* _DOCUMENT TEXT_
>> Start

My stop and start, trial and error experience with sleeve construction mirrors the human experience that we all know. Sometimes it takes multiple tries before we're able to "get it right", so to speak. And I think God uses those failed test runs to teach us about patience and perseverance. And when we finally get it right, I think He celebrates right alongside us. 

So for that truth (and for the blessing of sleeves that finally look right) I am thankful.

Wednesday, January 14, 2026

January 14

Anne Wilson released a song called "God Story" in the middle of last year and I've liked it ever since I first heard it play on The Message. 

It is, at its core, a song about redemption; about rising up and continuing to live with hope and joy despite devastating circumstances. And it's about accomplishing that feat by relying on God and not your own strength or abilities. 

I guess you could say that the message resonates with me.

I also find it to be deeply convicting. Although I acknowledge that Jesus is my savior and I draw strength from Him, I don't think I do a particularly good job of sharing my story as a God story. Because my life is a God story. I survived a number of not-so-great circumstances early on and then the illness and passing of my sweet Logan and now live and breathe and move and thrive because of His grace and mercy. And I pray that God will use my God story to lead others to faith.

Tuesday, January 13, 2026

January 13

I went to the Spring sports (read: baseball) meeting at the boys' school this evening. Since Isaac is now acting as Brady's chauffer and they had Youth Group, I met Adam for a late dinner downtown after it was over.

After several years of just sort of bobbing along, we're putting a concerted effort into really talking with and listening to each other. And it makes our relatively limited time together so much richer.

So for a good (albeit brief, since I arrived at 7:35 and the restaurant closed at 8!) meal and time spent sitting with my favorite guy, I am thankful.

Monday, January 12, 2026

January 12

I started working on a "strawberry sweater" for Abby a few years ago. I put it down for a few months, forgot what pattern I was following, and wasn't able to figure it out so I left it.

And then last week, with a wee bit of prompting from my girl, I started all over again with different yarn and a new pattern. The progress has been slow, but it's taking shape. And I'm really, truly enjoying the process of creating something new.

For that sense of satisfaction, I am grateful, because feeling like I can do something meaningful for someone else is a big blessing.

Sunday, January 11, 2026

January 11

Today is my 48th birthday.

I took a few minutes just now to look back at entries I've written on previous January 11ths and enjoyed the high level of detail I included, so I figure that future me will appreciate the nuts and bolts of number 48, too. So here goes.

I woke up eight-something and texted Adam to let him know I was awake; he in turn asked me what kind of ice cream I'd like with my (white cake with strawberry frosting) cake. (I initially chose chocolate, but when he responded to say that they had Neapolitan, I jumped onto the tri-flavored ship instead.) Then I mobile ordered my birthday freebie from the Mother Ship, which he very kindly picked up and brought home for me to sip. This year's winner was the newly introduced iced Dubai chocolate mocha made with almond milk. It absolutely would've been tastier with regular milk, but age has made my tummy too sensitive to handle it.

>> End

Target pointing data

>> Start

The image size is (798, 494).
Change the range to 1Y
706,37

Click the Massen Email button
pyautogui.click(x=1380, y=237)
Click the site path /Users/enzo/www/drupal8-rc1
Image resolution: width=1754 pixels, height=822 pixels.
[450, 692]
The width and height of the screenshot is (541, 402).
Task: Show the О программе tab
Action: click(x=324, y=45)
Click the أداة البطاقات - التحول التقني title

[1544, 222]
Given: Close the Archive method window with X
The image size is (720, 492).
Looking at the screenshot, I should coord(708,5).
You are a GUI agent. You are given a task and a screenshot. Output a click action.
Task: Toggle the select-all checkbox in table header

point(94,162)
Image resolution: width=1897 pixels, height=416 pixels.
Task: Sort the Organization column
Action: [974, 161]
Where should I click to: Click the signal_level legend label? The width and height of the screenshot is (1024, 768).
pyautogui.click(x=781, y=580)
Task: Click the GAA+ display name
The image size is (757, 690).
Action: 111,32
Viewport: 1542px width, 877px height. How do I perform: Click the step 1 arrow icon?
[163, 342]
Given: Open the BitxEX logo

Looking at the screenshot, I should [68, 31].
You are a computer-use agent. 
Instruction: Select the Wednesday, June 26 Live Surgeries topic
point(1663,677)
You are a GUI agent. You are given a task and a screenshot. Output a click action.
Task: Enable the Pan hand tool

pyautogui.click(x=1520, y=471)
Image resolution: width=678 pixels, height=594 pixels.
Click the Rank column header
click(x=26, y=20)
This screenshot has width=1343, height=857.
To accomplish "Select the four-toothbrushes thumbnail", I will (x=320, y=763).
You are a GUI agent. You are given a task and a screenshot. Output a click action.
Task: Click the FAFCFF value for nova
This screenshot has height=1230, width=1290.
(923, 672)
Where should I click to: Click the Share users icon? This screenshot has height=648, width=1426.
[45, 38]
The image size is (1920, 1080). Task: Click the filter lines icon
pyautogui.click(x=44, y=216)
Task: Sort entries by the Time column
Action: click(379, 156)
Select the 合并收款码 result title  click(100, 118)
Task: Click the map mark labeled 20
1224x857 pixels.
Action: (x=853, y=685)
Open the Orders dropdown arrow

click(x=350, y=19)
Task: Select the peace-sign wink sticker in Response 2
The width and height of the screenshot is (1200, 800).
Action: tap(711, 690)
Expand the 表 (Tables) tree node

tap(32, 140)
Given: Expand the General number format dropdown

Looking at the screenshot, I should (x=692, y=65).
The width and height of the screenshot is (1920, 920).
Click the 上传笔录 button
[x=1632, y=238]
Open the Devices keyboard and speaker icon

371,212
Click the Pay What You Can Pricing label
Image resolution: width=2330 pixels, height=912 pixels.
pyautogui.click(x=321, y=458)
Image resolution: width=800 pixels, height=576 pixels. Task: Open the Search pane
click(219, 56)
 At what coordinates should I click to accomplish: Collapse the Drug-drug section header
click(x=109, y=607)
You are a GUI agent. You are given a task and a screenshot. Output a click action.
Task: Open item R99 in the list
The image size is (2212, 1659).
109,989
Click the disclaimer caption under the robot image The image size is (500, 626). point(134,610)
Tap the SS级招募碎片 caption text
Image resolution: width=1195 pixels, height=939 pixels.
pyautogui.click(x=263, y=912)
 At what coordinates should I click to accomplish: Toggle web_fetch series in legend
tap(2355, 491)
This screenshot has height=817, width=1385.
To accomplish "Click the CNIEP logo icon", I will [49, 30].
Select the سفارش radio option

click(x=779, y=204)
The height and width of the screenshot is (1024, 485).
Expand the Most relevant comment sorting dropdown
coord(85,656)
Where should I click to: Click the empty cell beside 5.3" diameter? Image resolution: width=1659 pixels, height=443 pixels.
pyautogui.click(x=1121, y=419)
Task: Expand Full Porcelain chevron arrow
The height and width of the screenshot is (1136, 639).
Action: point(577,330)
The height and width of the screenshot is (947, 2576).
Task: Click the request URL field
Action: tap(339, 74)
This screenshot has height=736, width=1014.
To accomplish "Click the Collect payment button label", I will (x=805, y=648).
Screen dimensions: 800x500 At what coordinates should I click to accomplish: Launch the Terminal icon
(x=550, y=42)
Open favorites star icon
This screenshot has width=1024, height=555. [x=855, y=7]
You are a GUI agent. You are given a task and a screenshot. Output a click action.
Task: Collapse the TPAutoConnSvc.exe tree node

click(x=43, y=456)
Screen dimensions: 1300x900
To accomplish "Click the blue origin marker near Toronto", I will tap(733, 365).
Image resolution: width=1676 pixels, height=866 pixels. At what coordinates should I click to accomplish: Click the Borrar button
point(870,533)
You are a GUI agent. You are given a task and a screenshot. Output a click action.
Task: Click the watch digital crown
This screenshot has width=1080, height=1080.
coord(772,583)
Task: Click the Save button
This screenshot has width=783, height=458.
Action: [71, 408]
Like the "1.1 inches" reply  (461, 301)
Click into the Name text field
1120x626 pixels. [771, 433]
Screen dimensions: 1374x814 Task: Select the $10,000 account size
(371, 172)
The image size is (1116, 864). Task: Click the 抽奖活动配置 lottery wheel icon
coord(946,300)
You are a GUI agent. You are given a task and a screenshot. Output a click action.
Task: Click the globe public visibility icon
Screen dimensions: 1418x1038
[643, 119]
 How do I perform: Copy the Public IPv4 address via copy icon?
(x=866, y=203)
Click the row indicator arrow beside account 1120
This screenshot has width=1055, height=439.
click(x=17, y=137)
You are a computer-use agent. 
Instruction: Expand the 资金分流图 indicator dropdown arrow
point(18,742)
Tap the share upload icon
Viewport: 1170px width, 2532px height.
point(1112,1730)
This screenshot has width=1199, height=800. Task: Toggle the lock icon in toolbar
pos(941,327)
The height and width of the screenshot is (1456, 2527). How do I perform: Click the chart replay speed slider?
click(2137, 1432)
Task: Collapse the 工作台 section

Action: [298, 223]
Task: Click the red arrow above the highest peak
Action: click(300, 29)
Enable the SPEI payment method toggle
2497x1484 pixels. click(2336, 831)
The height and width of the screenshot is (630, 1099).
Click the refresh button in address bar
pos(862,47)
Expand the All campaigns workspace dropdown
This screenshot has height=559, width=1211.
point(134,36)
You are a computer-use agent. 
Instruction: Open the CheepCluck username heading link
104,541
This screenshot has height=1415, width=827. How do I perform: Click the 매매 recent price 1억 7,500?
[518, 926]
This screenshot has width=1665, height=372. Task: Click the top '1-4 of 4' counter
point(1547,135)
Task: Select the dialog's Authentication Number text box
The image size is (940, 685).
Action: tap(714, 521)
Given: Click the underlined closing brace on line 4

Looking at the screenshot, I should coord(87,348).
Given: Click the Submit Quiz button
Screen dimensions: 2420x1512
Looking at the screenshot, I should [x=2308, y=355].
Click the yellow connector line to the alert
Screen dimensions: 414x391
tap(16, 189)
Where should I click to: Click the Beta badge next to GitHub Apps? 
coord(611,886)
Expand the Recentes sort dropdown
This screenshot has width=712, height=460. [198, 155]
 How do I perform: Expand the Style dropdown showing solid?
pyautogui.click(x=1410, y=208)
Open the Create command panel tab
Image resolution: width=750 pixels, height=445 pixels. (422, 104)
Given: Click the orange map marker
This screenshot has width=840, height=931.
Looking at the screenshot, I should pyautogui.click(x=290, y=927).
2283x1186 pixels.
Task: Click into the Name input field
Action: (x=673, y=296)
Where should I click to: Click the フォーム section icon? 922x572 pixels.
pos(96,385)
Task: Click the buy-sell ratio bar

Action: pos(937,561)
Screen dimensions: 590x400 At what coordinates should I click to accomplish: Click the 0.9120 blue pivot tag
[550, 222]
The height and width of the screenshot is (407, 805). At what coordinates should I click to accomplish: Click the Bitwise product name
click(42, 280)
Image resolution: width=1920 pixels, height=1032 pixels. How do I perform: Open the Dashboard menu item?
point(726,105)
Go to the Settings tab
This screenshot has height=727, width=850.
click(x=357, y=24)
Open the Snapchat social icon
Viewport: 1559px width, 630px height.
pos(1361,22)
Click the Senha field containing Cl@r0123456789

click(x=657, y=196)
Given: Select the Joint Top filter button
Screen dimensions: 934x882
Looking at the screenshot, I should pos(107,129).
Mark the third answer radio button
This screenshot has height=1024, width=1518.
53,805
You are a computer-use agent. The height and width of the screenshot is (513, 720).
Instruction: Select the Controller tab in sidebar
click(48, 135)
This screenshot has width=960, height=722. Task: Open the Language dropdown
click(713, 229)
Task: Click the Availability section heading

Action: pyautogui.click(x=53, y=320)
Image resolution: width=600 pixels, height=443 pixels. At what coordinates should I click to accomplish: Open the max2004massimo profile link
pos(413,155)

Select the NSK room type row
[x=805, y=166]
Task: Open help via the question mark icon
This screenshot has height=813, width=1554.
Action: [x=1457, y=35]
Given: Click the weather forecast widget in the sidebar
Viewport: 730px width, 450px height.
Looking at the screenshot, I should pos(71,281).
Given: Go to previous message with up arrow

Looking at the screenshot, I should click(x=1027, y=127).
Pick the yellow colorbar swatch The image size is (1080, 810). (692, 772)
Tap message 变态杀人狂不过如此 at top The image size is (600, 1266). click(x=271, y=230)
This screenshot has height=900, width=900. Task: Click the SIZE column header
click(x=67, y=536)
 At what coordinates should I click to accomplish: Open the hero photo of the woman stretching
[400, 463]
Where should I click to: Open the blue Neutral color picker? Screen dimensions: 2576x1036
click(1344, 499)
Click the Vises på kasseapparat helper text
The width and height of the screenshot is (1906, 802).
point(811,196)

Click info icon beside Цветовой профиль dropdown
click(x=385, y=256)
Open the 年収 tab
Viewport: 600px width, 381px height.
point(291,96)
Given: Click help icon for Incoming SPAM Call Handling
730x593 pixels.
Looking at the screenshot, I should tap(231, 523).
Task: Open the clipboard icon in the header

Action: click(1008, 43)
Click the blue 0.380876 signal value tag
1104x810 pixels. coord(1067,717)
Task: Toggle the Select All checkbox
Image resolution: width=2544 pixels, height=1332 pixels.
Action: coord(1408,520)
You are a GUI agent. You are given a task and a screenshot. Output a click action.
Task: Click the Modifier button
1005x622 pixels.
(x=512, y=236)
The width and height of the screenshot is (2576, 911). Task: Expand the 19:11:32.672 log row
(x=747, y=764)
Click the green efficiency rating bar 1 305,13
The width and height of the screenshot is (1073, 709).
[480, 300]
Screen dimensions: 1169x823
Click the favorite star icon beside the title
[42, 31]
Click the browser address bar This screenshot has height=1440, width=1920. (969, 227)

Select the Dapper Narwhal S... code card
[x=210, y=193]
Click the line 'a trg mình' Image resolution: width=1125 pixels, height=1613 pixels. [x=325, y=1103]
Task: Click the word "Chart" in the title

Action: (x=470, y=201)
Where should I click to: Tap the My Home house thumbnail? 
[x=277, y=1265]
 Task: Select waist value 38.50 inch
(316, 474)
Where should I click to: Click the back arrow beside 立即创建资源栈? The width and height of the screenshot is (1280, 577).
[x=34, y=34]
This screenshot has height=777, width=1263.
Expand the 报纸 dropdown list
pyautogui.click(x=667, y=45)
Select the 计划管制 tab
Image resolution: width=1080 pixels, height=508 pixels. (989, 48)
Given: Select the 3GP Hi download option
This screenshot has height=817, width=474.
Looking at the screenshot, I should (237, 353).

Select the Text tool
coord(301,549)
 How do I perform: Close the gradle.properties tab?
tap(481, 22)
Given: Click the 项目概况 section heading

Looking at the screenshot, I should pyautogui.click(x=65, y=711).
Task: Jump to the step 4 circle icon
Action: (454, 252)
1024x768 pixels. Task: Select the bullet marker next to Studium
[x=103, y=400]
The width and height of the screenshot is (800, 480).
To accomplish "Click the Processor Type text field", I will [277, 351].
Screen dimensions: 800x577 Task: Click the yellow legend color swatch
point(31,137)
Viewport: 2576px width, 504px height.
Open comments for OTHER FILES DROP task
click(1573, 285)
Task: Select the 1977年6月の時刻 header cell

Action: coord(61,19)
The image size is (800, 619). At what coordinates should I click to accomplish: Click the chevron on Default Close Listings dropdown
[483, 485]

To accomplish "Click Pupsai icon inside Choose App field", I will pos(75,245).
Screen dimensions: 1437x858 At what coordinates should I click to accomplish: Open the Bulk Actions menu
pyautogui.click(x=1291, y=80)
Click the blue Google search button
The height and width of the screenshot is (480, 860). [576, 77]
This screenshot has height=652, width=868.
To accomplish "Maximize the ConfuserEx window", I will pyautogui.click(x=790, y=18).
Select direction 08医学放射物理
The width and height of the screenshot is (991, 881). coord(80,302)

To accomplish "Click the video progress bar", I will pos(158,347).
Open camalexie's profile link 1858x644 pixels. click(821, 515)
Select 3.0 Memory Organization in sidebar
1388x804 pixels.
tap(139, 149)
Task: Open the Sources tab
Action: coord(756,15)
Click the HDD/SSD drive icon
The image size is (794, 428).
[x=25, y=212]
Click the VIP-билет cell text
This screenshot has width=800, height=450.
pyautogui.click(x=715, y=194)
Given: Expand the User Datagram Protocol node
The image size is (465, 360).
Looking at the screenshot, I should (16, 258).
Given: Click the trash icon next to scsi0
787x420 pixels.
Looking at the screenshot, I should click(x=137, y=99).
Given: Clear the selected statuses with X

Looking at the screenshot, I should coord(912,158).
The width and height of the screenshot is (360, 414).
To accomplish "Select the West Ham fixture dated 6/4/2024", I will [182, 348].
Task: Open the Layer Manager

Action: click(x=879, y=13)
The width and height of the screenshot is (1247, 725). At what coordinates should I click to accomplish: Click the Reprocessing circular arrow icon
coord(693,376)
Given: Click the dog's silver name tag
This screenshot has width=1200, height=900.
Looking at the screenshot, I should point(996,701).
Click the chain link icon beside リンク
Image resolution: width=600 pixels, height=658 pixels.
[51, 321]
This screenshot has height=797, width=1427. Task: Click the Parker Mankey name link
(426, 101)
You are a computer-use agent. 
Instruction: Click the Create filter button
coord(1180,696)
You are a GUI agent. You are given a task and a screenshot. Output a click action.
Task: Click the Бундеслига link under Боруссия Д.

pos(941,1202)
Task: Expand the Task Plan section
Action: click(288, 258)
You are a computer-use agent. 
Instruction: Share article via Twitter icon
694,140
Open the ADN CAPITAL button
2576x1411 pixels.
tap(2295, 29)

>> End

* _WORK TO DO_
(1) Answer these questions using the journal excerpt.
(a) What is the title of the song Anne Wilson released in the middle of last year?
(b) What time did the writer arrive at the restaurant on January 13, and what time did it close?
(c) Which drink was the writer's birthday freebie this year?
(2) Echo the part of the journal excerpt starting with "So for a good" and going on through "a big blessing.".

* _ANSWERS TO EACH TASK_
(1)
(a) "God Story"
(b) The writer arrived at 7:35, and the restaurant closed at 8.
(c) The newly introduced iced Dubai chocolate mocha made with almond milk

(2)
So for a good (albeit brief, since I arrived at 7:35 and the restaurant closed at 8!) meal and time spent sitting with my favorite guy, I am thankful.

Monday, January 12, 2026

January 12

I started working on a "strawberry sweater" for Abby a few years ago. I put it down for a few months, forgot what pattern I was following, and wasn't able to figure it out so I left it.

And then last week, with a wee bit of prompting from my girl, I started all over again with different yarn and a new pattern. The progress has been slow, but it's taking shape. And I'm really, truly enjoying the process of creating something new.

For that sense of satisfaction, I am grateful, because feeling like I can do something meaningful for someone else is a big blessing.